第98話 最深部にて
「うそ――まだアンデッドがッ」
「旋風起脚!」
起き上がり襲いかかってきたアンデッドの群れにキングが飛び込みバスケットボールをバウントさせながら勢いよく回転――その勢いにより突風が発生しアンデッドたちがふっ飛ばされダンジョンの壁に激突した。
「大丈夫か?」
「はい。でも、ごめんなさい私の魔法が甘かったみたいで」
アドレスが肩を落とした。その姿を見てウィンが励ますように声を掛ける。
「仕方ないわよ。アドレスのせいじゃないわ」
「あぁ。それに見てみろよ」
ハスラーが指をさすと倒れたアンデッドが再び起き上がってきた。受けたダメージもまるでなかったかのようである。
「どうやらこのあたりのアンデッドは何をしてもすぐ復活してくるようだな」
「前に戦った闇神官みたいなのでもいるのかしら?」
キングの発言を聞きウィンが思い出したように言った。それは以前オーガスタを名乗っていた男の事なのだが。

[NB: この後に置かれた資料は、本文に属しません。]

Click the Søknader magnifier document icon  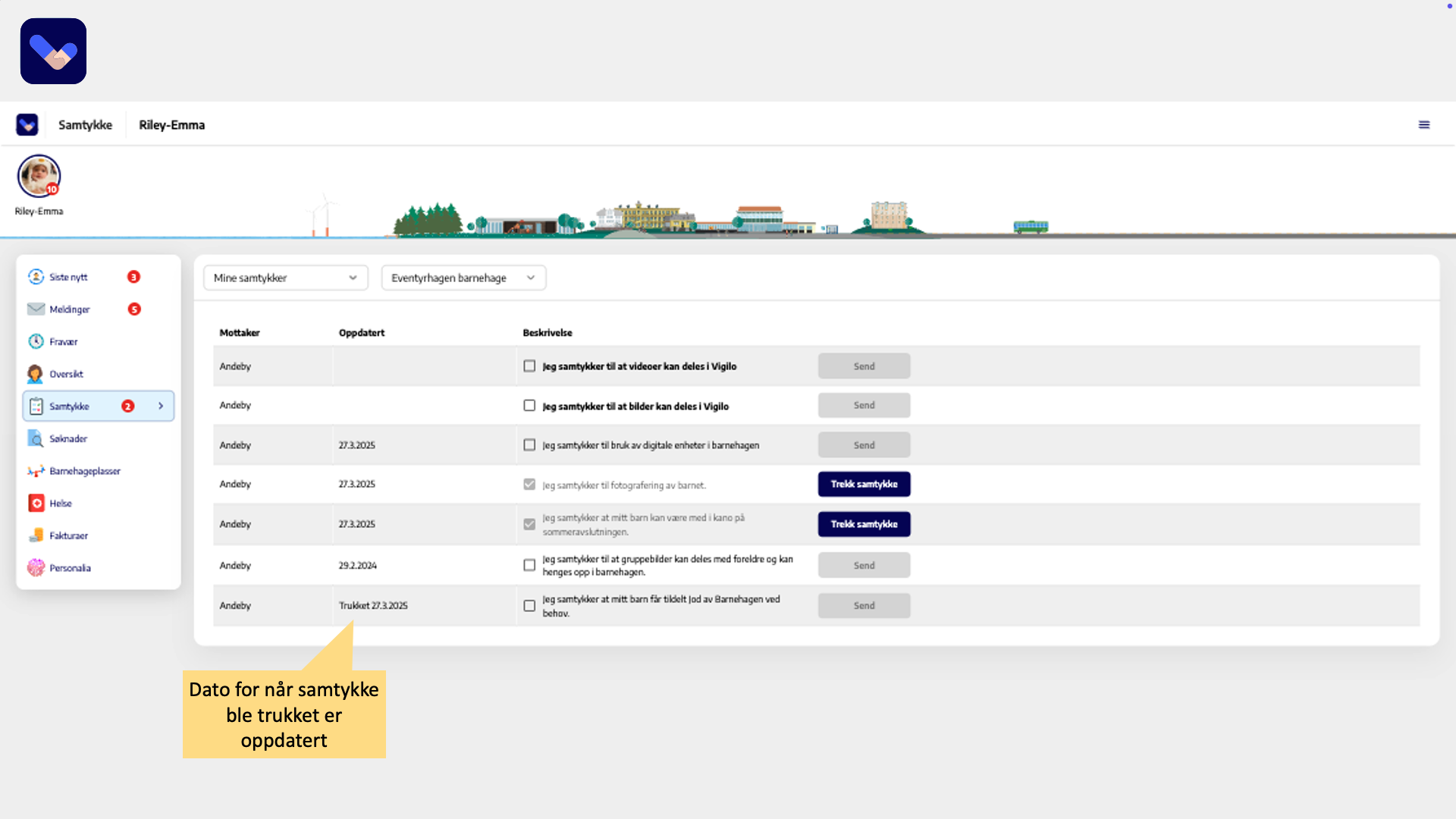(36, 438)
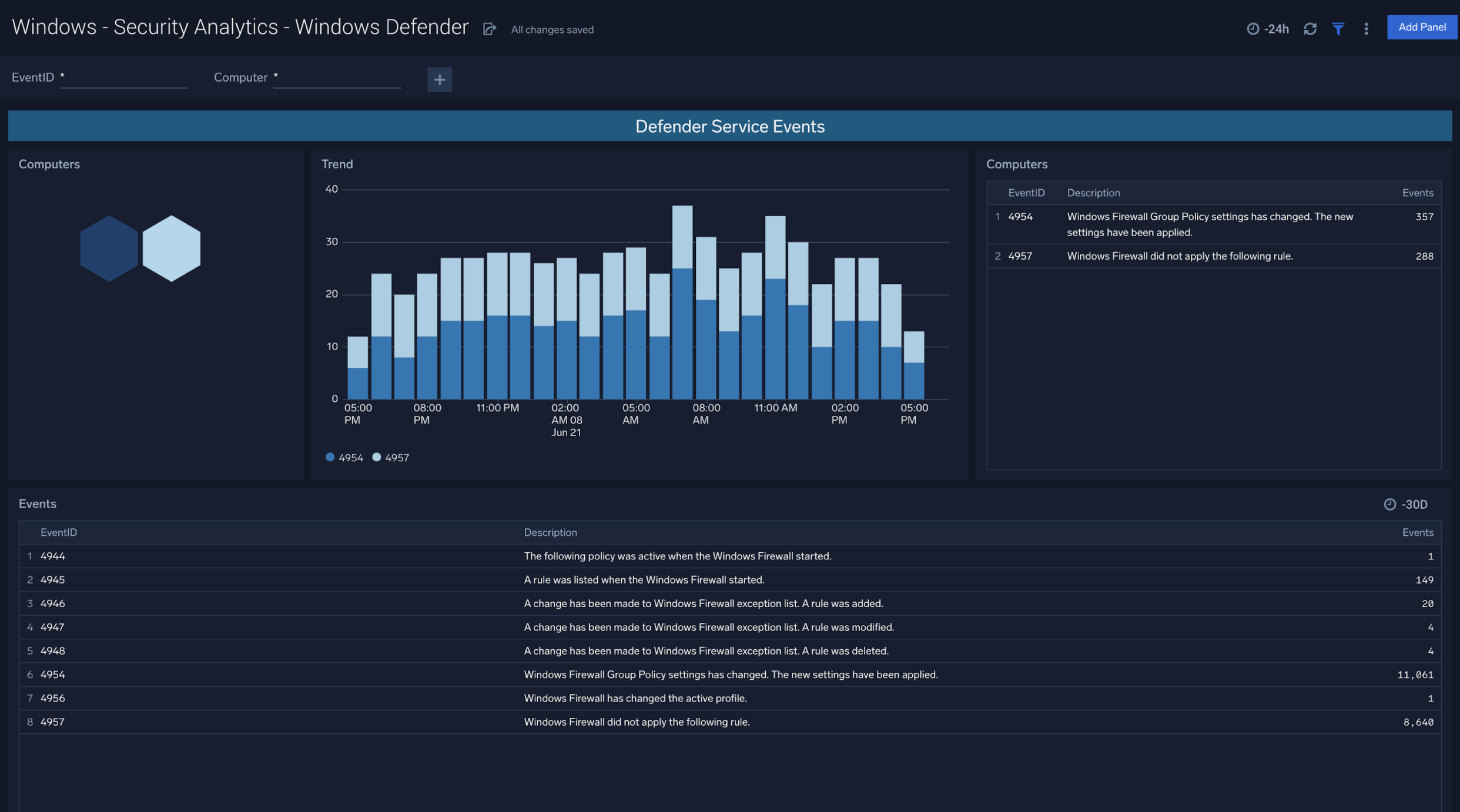
Task: Click the filter funnel icon
Action: click(x=1338, y=28)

「確かに闇神官は人をアンデッドにして操りますが、浄化されたアンデッドが復活することはありませんでした」
「言われてみればそうだなっと!」
近づくアンデッドをハスラーがブレイクショットで退けた。とは言え何度でも復活する敵を相手していても仕方ないだろう。
「ここは駆け抜けた方が良さそうだな」
「そうね。キリがないもの」
「幸い動きは早くないからな」
「が、頑張って走ります!」
そしてアンデッドを無視する事を決めた一行。するとキングが再びバスケットボールをバウンドさせた。
「揺れるぞ気をつけろ――双重土離震!」
キングが勢いよくドリブルを始めると地面が波打ちアンデッドがバランスを崩した。一方で注意を受けていた仲間たちは必死に踏ん張って見せた。
「よし今のうちだ!」
アンデッドの群れが倒れたのを確認しキングたちはその場を走り抜けた。アンデッドが追いかけてくる様子もない。
「どうやら無事振り切ったようだな」
「あぁ。このまま奥に向かおう」
安堵するハスラーにキングも頷き、更に足を進めた。すると薄暗かった洞窟内が次第に青白い光に包まれていく。
「これは――魔法銀の光ね」
ウィンが目を輝かせながら言った。どうやら一行はミスリルの鉱床までたどり着くことが出来たようであるが……。
――クチャクチャ、ゲフッ。
そんな不愉快な音が奥から聞こえてきた。キングたちが進むとそこにでっぷりとした醜悪なモンスターが鎮座していた。しかも周囲の鉱石を貪り食っておりゲップまで披露する始末である。
「こいつ……魔法銀を喰ってやがるのかよ」
「何か周囲の精霊も凄い嫌悪感示しているんだけど……」
「何だか瘴気もこの存在から発せられている気がします!」
三人が思い思いの言葉を言った。確かに鉱石を貪り食うことで魔法銀を体内に取り込んでいるのは間違いないようだ。その所為で濃い瘴気を纏っている。
「こいつを倒さないとミスリルの採取は出来ないようだしな。このまま放置してはおけんだろう」
「あぁ、やってやろうぜ!」
「キュ~!」
キングとハスラーが戦闘態勢を取るとボールも跳ねて鳴き声を上げそれぞれに合った形状に変化した。